§ **Written task**: Gather every line of the items below that contains the word "field", and copy each one in full.

(Target position items)
(begin)

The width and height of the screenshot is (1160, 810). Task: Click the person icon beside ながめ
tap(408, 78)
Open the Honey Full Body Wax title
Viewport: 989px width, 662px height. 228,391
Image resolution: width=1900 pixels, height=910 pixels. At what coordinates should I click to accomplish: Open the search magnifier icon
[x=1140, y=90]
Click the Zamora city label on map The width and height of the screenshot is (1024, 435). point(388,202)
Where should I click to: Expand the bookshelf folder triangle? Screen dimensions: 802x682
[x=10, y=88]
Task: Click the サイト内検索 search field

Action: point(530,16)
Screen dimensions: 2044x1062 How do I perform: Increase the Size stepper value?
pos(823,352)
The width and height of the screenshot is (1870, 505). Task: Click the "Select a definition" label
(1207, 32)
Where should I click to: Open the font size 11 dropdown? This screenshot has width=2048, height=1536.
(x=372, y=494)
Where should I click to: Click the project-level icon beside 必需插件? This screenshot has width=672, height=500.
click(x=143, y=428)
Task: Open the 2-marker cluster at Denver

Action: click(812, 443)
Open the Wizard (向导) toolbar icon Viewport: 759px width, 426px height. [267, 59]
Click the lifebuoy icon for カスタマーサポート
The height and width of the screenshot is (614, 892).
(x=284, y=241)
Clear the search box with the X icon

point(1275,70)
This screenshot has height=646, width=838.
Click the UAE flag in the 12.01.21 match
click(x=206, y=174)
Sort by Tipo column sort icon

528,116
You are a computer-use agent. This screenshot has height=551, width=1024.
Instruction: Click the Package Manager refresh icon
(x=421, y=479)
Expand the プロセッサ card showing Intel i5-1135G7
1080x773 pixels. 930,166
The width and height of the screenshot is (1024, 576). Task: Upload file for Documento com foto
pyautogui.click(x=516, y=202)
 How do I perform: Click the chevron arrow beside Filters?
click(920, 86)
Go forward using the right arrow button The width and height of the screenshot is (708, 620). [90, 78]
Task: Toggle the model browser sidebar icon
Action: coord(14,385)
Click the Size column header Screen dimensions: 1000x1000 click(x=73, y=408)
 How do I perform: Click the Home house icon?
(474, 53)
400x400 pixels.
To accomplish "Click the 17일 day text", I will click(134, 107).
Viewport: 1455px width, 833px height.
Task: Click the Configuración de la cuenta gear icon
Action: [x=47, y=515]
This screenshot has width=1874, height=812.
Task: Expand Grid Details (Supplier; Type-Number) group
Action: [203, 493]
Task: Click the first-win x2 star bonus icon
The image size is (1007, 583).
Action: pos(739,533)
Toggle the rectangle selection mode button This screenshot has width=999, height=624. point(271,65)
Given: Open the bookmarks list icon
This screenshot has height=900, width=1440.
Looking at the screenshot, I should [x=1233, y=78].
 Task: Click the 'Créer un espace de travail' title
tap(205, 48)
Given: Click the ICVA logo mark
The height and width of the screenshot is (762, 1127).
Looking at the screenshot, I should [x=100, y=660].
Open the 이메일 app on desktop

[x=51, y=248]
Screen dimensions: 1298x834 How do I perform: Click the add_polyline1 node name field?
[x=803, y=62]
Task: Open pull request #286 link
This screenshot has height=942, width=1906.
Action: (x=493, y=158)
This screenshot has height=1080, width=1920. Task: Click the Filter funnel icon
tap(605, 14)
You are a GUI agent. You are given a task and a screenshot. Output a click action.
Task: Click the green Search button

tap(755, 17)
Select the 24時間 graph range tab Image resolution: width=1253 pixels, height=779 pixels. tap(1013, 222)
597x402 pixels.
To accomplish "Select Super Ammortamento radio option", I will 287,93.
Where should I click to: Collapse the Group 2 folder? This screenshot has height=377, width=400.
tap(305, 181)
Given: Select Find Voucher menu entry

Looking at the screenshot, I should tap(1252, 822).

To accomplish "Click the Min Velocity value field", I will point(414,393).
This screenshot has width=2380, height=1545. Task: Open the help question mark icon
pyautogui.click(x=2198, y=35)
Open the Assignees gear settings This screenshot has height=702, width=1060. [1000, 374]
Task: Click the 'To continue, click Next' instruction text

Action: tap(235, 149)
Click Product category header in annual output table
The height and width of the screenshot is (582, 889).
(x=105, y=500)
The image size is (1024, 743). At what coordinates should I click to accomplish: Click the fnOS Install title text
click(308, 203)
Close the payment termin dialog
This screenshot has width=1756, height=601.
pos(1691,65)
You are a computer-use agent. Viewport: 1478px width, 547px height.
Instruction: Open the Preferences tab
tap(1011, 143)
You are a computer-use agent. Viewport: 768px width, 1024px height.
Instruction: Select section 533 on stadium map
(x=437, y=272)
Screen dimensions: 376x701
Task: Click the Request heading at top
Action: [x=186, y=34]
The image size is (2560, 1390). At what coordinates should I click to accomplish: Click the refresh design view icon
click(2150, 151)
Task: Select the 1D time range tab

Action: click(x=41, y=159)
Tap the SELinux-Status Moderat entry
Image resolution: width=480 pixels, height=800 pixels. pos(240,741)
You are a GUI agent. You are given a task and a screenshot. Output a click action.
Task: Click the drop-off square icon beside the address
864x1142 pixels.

(end)

§ **Exercise response**:
Task: Click the サイト内検索 search field
Screen dimensions: 1298x834 How do I perform: Click the add_polyline1 node name field?
To accomplish "Click the Min Velocity value field", I will point(414,393).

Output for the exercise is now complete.